+++ Source passage
A New York man who spent more than two decades in prison for rape and was later exonerated by DNA evidence has won an $18 million verdict against the City of New York, claiming it thwarted his efforts to obtain that evidence for years.

“The case was really about something quite simple,” said John F. Schutty, Jr., who represented the plaintiff. “He claimed he was innocent for years. He wanted access to the DNA evidence in the case, and he was frustrated at every turn.”

Alan Newton was convicted in 1985 based largely on the testimony of eyewitnesses, even though a rape kit was used to collect a sperm sample from the victim.
Although Newton’s criminal defense attorney chose not to seek DNA testing for trial, Newton sought post-conviction access to the evidence beginning in 1988 and was denied, Schutty said. In 1994 he made a formal request for the rape kit evidence for testing, but the kit was not located until 2005, when it was found in a police department warehouse.

When the evidence was tested, the DNA from the sample did not match Newton. He was released from prison in 2006.

“He knew when he was in prison reading about [advances in] DNA testing that he had to get his hands on that rape kit,” Schutty said.

After his release, Newton sued the city and three city officials for civil rights violations under §1983, First Amendment access to court violations and Fourteenth Amendment due process violations. He claimed that the city’s system for storing and tracking evidence used in trials after conviction was shoddy and that the city showed reckless disregard for his constitutional rights. He and also claimed intentional infliction of emotional distress against the city officials who failed to locate the rape kit.

‘Preparation and organization’
In preparation for trial, Schutty, a solo practitioner, hired a legal team to work on the case full-time: a recent law school graduate whose offer to Skadden Arps had been deferred and two paralegals.

“They spent two full months helping me prepare,” Schutty said. “It was a document-intensive case and they helped me organize the 450 trial exhibits. Everything was organized so well that after the trial, the jury complimented me on my preparation and organization.”

During the four-week trial, Schutty focused on Newton’s repeated efforts to gain access to the physical evidence, and how long it took the city to locate it.

“We did a timeline to show how many times he requested the evidence from the City of New York, and we also showed the response at different times,” Schutty said. “The jury told us, post-verdict, that that was very effective.”
++++++
+++ Extracted records
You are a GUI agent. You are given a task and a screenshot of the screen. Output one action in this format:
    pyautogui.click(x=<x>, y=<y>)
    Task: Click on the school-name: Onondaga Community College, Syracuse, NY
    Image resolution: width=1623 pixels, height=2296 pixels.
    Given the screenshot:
++++++
Directions — Can you pick up the article about Alan Newton's $18 million verdict against New York City and continue it from where it stops? The source records are separate material and are not part of the article.

Answer to this task —
Schutty also brought in witnesses from the Innocence Project, an organization that aided Newton and has helped a host of other prisoners in bids to obtain DNA evidence.

“They testified that in 50 percent of cases, the City of New York has been unable to produce evidence in a post-conviction context,” Schutty. “And in those 50 percent of cases, they were unable to provide an explanation for what happened. That is what killed it” for the city.

Schutty also brought in two other prisoners whose efforts to obtain DNA evidence had been unsuccessful.
“You could hear the chains coming off in the witness room,” Schutty said. “One had been stabbed in the eye [in prison.] The jury was very angry.”

No settlement offer
No formal settlement offers were made before or during the trial, although the city made a verbal offer of about $1 million. However, Schutty and his client believed the case was worth upwards of $24 million. When a magistrate judge suggested a figure somewhere in between, Schutty and his client thought about it, but decided to decline.
In the end, the jury ruled against the city on the constitutional claims and against two city officials for intentional infliction of emotional distress.

In the damages phase of the bifurcated trial, Schutty said he chose not to seek punitives. “The judge encouraged me not to seek punitive damages,” Schutty said. “It was a very appealing case to the jury, [and] we didn’t want to push it and lose credibility. The jurors may have thought we were being greedy.”

Jurors ultimately awarded $18 million based on the failure to turn over the rape kit between Newton’s formal request in 1994 and 2005. Schutty said Newton will appeal the denial of relief for the period between Newton’s initial request for DNA evidence in 1988 and 1994.

Since his release, Newton has finished college, taken the LSAT and plans to attend law school. He now works in the admissions department of the City University of New York.
“He wants to help other people,” Schutty said.

The city released a statement in response to requests for comment.
“We are disappointed with the verdict and plan to appeal it,” the statement read.

Plaintiffs’ attorney: John F. Schutty, III of New York.
Defense attorney: Arthur G. Larkin, Corporation Counsel of the City of New York.
The case: Newton v. City of New York; Oct. 19, 2010; U.S. District Court for the Southern District of New York; Judge Shira A. Scheindlin.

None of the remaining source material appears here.